**Records for this task**

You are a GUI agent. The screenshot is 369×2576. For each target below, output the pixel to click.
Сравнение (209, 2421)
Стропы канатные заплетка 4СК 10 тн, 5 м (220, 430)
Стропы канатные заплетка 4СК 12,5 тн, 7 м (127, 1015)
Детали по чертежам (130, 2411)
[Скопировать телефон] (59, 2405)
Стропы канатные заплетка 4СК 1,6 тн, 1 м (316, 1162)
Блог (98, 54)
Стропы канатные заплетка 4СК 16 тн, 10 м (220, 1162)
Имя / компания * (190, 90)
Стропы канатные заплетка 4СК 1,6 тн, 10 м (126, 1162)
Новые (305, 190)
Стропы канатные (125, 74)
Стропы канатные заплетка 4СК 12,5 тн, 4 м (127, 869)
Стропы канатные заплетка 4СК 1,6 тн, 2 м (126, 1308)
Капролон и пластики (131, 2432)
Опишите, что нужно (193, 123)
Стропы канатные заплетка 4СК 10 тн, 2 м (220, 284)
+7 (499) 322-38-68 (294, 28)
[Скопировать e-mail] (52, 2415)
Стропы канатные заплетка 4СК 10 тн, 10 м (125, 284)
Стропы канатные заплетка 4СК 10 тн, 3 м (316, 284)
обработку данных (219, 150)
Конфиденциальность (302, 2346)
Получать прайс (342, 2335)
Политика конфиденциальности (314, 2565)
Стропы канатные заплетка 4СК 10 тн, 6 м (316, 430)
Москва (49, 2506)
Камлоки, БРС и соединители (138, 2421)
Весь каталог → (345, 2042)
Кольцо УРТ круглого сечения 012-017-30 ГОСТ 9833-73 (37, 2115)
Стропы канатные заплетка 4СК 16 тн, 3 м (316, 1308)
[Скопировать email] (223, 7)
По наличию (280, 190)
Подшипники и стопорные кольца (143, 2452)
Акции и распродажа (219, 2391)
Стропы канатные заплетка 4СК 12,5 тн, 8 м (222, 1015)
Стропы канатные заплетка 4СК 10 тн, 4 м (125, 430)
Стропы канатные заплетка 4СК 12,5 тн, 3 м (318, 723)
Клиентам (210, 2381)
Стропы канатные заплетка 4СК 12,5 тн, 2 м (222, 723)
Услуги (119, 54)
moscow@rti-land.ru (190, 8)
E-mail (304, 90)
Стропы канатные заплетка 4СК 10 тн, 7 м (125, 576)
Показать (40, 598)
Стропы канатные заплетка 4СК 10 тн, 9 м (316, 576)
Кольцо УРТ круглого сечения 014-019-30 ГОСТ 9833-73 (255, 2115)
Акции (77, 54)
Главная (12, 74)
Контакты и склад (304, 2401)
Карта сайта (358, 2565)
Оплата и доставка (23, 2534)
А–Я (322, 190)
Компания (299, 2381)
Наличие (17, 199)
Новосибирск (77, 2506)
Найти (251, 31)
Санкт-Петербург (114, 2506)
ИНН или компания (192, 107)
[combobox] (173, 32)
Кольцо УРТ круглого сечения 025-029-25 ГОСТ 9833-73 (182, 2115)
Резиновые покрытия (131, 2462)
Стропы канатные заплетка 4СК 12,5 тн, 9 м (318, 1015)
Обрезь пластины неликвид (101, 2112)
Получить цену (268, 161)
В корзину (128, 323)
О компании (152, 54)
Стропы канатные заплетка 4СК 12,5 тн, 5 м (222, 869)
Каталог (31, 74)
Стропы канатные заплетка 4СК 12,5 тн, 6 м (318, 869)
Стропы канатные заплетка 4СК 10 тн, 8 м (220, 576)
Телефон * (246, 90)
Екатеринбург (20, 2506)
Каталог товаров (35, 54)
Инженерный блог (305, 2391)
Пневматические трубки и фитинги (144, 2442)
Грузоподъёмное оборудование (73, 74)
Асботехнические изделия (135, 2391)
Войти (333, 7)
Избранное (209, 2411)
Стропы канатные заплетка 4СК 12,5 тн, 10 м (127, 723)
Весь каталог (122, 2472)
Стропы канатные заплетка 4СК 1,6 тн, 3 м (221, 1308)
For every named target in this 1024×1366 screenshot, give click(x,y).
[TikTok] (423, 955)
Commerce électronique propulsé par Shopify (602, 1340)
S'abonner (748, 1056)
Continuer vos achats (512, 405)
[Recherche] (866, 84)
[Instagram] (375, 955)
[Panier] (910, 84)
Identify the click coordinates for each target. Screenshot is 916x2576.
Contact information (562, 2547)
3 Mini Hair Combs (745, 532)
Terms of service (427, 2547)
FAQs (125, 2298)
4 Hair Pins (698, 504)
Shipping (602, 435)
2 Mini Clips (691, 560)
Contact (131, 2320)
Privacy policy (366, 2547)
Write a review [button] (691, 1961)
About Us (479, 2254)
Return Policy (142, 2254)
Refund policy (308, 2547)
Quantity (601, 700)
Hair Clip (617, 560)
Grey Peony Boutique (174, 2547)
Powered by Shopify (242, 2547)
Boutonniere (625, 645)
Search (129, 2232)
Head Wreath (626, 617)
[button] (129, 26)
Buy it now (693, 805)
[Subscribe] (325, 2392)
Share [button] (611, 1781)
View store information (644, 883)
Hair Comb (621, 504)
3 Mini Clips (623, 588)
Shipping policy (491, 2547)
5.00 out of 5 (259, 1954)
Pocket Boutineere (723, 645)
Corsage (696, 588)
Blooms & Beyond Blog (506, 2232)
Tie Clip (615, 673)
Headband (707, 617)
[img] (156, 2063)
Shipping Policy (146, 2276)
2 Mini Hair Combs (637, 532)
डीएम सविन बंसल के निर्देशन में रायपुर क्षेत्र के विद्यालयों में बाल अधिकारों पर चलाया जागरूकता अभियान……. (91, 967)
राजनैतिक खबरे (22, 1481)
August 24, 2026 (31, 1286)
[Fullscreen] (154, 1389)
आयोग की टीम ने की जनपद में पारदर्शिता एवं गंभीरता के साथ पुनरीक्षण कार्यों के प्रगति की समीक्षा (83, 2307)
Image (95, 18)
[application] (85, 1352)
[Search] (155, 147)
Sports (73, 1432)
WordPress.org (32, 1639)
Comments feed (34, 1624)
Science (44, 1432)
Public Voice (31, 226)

**About this exercise**
The required output is every line above from the one with "Телефон * (246, 90)" down to the one with "Contact information (562, 2547)", restated word for word, ends included.

**Task result**
Телефон * (246, 90)
Екатеринбург (20, 2506)
Каталог товаров (35, 54)
Инженерный блог (305, 2391)
Пневматические трубки и фитинги (144, 2442)
Грузоподъёмное оборудование (73, 74)
Асботехнические изделия (135, 2391)
Войти (333, 7)
Избранное (209, 2411)
Стропы канатные заплетка 4СК 12,5 тн, 10 м (127, 723)
Весь каталог (122, 2472)
Стропы канатные заплетка 4СК 1,6 тн, 3 м (221, 1308)
For every named target in this 1024×1366 screenshot, give click(x,y).
[TikTok] (423, 955)
Commerce électronique propulsé par Shopify (602, 1340)
S'abonner (748, 1056)
Continuer vos achats (512, 405)
[Recherche] (866, 84)
[Instagram] (375, 955)
[Panier] (910, 84)
Identify the click coordinates for each target. Screenshot is 916x2576.
Contact information (562, 2547)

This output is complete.